Data types for various variables are set correctly; for instance, factor variables are converted to factor data types, and numeric variables to numeric data types.

Check missingness

Tip

We can use the plot_missing function to plot the profile of missing values, e.g., the percentage of missing per variable

require(DataExplorer)
#> Loading required package: DataExplorer
plot_missing(analytic.data15)

A subsequent chapter will delve into the additional factors that impact how we handle missing data.

Check data summaries

names(analytic.data15)
#>  [1] "SEQN"     "RIAGENDR" "RIDAGEYR" "DMDBORN4" "RIDRETH3" "DMDEDUC2"
#>  [7] "DMDMARTL" "INDHHIN2" "WTMEC2YR" "SDMVPSU"  "SDMVSTRA" "BPXDI1"

* [Stored data]:

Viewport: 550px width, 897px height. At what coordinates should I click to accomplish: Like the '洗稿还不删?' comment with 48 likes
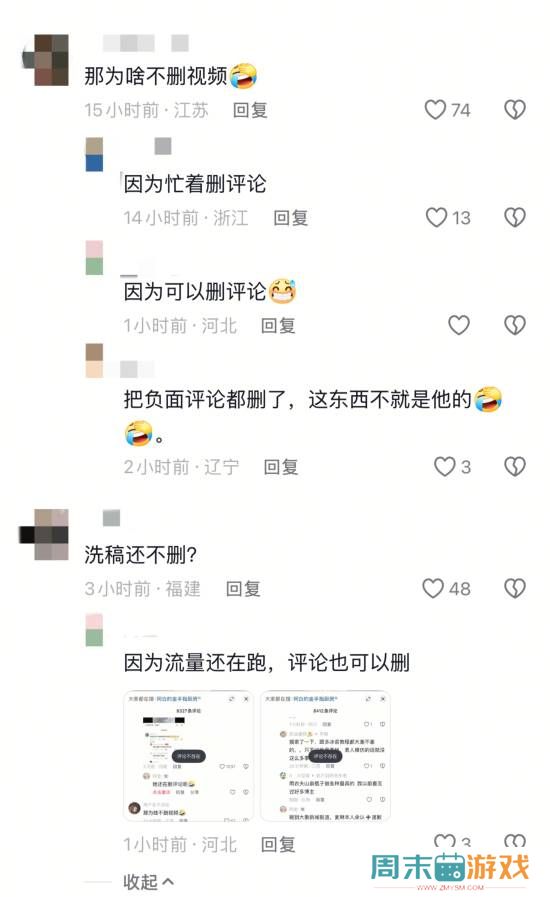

* [Aim of the exercise]: Duplicate the R tutorial excerpt on checking missingness and data summaries, reproducing every line of it word for word.

* [Answer to this exercise]:
Data types for various variables are set correctly; for instance, factor variables are converted to factor data types, and numeric variables to numeric data types.

Check missingness

Tip

We can use the plot_missing function to plot the profile of missing values, e.g., the percentage of missing per variable

require(DataExplorer)
#> Loading required package: DataExplorer
plot_missing(analytic.data15)

A subsequent chapter will delve into the additional factors that impact how we handle missing data.

Check data summaries

names(analytic.data15)
#>  [1] "SEQN"     "RIAGENDR" "RIDAGEYR" "DMDBORN4" "RIDRETH3" "DMDEDUC2"
#>  [7] "DMDMARTL" "INDHHIN2" "WTMEC2YR" "SDMVPSU"  "SDMVSTRA" "BPXDI1"